Prompt:
Return each line of the listing that has the word "computer" in it.

Information shown:
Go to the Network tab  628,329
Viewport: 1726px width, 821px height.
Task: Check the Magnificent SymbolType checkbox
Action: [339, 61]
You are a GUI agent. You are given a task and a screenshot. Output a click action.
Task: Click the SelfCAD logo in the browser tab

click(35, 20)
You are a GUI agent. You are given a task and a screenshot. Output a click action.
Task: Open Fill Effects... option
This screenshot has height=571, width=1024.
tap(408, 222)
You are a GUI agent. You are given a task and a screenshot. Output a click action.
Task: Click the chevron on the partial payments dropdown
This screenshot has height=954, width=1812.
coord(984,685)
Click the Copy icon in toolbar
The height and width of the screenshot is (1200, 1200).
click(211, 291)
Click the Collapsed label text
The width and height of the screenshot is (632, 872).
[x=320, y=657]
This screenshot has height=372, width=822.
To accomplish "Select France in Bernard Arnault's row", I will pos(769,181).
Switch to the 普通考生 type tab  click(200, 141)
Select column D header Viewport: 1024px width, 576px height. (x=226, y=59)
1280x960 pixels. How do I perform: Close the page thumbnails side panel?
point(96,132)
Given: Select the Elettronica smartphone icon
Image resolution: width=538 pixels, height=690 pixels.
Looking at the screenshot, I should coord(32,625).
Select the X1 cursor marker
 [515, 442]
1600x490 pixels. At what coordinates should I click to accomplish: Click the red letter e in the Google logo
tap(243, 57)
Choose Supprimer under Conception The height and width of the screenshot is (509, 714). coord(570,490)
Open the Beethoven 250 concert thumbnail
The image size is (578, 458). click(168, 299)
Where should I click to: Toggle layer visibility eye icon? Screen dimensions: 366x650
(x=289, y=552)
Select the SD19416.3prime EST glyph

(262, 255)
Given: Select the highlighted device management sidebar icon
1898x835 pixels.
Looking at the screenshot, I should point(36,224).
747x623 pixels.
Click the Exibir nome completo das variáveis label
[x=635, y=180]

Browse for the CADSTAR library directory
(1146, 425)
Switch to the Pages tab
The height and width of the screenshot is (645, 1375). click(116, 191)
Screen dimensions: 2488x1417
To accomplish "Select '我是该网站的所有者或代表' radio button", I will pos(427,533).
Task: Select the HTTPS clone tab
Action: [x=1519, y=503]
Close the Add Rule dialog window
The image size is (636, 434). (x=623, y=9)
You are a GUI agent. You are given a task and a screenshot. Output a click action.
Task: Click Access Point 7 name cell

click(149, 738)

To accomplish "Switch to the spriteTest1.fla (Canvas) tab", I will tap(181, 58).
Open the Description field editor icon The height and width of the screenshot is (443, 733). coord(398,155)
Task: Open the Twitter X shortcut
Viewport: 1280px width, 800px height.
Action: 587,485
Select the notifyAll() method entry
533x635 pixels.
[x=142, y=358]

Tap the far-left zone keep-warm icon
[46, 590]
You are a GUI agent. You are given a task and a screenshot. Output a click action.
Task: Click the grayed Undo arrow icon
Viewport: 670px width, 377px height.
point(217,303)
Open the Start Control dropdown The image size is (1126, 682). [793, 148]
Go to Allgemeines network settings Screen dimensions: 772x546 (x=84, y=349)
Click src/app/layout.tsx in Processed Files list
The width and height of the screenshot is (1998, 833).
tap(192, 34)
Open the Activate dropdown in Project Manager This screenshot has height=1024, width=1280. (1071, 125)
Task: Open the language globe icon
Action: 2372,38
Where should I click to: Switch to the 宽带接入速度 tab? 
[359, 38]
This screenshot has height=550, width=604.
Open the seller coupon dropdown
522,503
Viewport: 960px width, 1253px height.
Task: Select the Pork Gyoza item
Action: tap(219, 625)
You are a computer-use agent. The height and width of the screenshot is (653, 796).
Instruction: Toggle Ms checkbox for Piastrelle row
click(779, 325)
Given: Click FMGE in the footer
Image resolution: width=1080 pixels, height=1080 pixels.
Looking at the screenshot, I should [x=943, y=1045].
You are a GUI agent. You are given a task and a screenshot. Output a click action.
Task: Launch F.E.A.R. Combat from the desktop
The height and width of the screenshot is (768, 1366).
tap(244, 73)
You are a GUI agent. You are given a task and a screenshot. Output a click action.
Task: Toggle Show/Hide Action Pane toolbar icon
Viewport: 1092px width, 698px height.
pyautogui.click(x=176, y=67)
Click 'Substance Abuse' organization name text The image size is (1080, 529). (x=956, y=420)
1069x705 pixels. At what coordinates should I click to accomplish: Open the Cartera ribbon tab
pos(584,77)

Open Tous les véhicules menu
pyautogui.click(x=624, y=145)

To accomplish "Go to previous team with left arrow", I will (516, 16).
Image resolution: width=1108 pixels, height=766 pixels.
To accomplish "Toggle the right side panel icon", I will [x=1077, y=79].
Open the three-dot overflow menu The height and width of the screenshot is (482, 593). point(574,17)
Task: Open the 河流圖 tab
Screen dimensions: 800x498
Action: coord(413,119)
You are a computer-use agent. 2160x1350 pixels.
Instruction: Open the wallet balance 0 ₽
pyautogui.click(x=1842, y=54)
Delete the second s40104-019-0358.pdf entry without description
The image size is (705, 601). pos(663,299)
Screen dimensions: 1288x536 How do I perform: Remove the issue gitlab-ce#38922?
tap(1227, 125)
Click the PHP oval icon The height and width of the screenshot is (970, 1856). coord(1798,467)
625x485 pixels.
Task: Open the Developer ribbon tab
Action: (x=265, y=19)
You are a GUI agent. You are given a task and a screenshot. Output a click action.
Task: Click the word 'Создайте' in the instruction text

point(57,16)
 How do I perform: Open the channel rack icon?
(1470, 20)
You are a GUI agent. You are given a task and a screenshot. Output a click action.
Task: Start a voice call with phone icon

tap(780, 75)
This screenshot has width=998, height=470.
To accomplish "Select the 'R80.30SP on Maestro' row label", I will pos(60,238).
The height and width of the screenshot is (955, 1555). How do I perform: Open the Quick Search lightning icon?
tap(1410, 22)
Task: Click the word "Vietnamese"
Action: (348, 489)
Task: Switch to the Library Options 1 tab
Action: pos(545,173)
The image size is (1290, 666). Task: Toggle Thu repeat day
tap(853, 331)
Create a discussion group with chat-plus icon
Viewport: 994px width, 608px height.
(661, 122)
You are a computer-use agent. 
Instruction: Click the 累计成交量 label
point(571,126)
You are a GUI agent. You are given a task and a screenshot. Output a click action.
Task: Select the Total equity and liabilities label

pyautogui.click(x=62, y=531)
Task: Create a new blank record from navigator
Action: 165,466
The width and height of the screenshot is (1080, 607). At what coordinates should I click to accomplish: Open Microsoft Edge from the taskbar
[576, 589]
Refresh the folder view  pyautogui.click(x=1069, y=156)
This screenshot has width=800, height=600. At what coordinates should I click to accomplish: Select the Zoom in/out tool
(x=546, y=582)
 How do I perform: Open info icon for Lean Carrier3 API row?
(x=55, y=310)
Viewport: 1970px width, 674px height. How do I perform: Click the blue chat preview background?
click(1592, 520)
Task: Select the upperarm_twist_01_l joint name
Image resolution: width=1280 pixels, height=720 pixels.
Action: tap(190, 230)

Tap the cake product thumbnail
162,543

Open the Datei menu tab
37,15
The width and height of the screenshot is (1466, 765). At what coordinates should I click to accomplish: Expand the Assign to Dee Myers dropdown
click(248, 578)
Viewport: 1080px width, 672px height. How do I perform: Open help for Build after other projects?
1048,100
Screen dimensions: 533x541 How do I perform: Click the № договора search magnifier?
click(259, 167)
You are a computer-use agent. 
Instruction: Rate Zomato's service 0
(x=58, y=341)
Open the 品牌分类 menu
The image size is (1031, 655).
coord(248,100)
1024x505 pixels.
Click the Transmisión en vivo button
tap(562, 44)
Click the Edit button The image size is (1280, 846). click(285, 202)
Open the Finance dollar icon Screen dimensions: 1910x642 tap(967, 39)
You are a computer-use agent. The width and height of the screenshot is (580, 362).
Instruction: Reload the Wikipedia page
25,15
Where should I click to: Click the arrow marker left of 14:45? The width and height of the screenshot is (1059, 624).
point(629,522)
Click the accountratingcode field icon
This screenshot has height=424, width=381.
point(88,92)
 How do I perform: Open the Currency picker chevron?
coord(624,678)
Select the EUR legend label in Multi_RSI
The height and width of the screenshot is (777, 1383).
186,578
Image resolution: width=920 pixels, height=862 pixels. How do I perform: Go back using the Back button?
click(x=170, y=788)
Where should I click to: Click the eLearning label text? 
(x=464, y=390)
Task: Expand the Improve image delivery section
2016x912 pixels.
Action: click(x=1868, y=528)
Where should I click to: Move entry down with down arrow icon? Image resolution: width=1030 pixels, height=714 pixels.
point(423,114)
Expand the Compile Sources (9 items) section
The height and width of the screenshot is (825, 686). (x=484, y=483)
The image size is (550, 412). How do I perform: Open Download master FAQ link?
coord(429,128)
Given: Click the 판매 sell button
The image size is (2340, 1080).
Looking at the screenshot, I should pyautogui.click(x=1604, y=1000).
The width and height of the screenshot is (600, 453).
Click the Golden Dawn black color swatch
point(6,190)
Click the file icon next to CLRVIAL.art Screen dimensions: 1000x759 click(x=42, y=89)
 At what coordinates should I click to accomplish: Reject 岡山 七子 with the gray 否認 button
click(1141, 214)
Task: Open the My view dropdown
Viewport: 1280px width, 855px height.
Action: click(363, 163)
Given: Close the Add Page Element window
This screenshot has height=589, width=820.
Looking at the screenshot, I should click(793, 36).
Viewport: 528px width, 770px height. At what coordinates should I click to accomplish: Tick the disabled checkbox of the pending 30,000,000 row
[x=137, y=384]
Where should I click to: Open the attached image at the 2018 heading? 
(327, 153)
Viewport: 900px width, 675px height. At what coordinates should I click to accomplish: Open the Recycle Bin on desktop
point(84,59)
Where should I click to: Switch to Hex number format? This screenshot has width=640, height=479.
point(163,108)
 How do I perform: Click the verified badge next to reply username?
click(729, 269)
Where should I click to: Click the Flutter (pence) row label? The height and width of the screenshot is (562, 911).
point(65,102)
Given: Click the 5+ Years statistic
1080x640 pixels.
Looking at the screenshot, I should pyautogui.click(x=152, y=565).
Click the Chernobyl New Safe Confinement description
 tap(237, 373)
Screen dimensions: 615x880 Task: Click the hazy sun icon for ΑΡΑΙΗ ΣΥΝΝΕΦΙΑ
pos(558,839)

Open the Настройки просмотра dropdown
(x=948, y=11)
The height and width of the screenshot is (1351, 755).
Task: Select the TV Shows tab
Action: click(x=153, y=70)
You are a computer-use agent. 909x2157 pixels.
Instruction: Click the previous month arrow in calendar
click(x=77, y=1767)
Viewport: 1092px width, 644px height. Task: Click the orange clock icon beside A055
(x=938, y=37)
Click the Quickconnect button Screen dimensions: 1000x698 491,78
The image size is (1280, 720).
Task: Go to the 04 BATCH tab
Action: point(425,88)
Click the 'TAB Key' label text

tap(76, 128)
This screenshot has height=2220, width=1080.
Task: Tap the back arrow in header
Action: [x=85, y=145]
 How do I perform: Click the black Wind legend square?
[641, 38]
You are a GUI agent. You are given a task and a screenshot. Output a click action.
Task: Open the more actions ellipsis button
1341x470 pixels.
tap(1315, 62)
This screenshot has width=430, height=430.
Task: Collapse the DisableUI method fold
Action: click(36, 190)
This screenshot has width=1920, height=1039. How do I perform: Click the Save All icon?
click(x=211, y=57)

The answer:
You are a computer-use agent. The height and width of the screenshot is (653, 796).
You are a computer-use agent. 2160x1350 pixels.
You are a computer-use agent. 
You are a computer-use agent. 
You are a computer-use agent. The width and height of the screenshot is (580, 362).
You are a computer-use agent. 909x2157 pixels.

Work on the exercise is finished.